Aunt Dahlia waved away Ariel’s concern. “You’ll be all right. This room is full of creative people. Just roll with it.”
Roll with it.She’d had plenty of experience with that onstage. She paced the room that looked like a time warp back to theeighties with its plaid couches and chairs, ruffled throw pillows in the same pattern, and framed florals.
Then she thought of Caleb. He knew even less about bringing this hotel into the modern day than Ariel did about changing a band’s image. Or sound, or whatever nebulous variation Aunt Dahlia wanted.
If Caleb could transform his inn, Ariel could do the same with her band. Apparently, she had to.
“Fine. I’ll need to take notes.” She moved to the table, happy to escape Seth’s fidgetiness and Earl’s cigarette smell.
She sat next to former Texas rancher Stu Patterson, who’d left behind his family’s thousand-acre spread for the love of turning out hit after hit, his cowboy hat on the floor next to him and pure grit backing him. On the other side, Mark Radke, in gray flannel pants, a pressed white dress shirt, and polished black Cole Haan loafers, looked like the banker his family wanted him to be, but whose love-song compositions could bring a grown man to tears in the first verse.

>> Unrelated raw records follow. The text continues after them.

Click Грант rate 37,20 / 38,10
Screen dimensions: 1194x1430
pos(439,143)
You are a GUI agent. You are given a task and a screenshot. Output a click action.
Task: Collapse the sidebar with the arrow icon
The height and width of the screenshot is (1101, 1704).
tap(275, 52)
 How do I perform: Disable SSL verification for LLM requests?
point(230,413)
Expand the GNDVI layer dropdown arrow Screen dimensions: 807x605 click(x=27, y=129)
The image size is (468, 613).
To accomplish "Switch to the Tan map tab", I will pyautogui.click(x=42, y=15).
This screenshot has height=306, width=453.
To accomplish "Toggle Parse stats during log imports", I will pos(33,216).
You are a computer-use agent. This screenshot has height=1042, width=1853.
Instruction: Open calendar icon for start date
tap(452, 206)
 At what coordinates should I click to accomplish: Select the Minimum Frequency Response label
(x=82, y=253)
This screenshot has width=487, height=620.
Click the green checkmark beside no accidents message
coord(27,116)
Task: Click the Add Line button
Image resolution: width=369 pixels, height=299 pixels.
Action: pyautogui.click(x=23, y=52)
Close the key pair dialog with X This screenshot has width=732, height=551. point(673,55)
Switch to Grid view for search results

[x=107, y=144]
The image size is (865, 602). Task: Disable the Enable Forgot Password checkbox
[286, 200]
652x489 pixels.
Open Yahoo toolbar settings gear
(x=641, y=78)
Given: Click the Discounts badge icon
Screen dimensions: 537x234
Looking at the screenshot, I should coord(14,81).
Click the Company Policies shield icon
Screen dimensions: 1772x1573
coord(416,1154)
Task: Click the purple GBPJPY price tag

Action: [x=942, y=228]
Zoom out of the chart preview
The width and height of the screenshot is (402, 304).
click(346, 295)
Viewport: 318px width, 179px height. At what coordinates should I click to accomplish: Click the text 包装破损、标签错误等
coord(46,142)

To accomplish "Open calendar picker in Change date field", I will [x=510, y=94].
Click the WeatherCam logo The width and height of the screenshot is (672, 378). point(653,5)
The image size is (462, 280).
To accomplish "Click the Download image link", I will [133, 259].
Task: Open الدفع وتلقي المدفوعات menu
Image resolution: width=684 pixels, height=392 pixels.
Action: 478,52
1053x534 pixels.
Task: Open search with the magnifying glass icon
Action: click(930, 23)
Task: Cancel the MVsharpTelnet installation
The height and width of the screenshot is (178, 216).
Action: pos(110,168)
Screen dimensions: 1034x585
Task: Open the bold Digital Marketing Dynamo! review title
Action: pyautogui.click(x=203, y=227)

Across from her sat Eli Charles, whom Aunt Dahlia had discovered nineteen years ago in Memphis. She’d heard him singing original songs and accompanying himself on a beat-up budget guitar on the corner of Beale Street and B.B. King Boulevard, near the Blues Hall Juke Joint, his overturned hat collecting ones and fives in tips. Eli had proven himself with fourteen CMA Triple Play Awards.
Ariel blew out a frustrated breath. What did she know about changing images? Mixing up their style? Leading a mismatched team of writers who, except for Seth, had started writing hits before she was born.
She glanced back at her aunt, who had picked up her phone, her eyes soft and her lips parted in a half smile.